Task to carry out: Starting at the line that contains "You are a computer-use agent.", transcribe each line exactly through the last line of the data. Include nothing else.
--
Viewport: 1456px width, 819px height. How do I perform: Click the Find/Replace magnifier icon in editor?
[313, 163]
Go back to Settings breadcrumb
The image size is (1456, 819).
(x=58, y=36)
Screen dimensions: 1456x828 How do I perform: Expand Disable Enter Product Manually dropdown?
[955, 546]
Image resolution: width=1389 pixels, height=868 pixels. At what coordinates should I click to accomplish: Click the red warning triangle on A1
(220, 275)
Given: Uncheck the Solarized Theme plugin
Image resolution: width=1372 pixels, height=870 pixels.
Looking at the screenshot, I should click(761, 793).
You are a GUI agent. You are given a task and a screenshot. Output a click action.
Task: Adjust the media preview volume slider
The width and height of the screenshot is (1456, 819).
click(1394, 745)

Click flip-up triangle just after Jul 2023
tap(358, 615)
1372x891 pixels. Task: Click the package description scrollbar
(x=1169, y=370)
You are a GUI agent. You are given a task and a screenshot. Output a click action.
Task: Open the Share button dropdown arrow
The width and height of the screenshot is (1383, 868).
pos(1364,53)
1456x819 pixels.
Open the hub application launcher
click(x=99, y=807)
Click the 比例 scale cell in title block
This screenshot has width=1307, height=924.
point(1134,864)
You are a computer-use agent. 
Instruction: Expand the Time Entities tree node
--
Answer section:
You are a computer-use agent. 
Instruction: Expand the Time Entities tree node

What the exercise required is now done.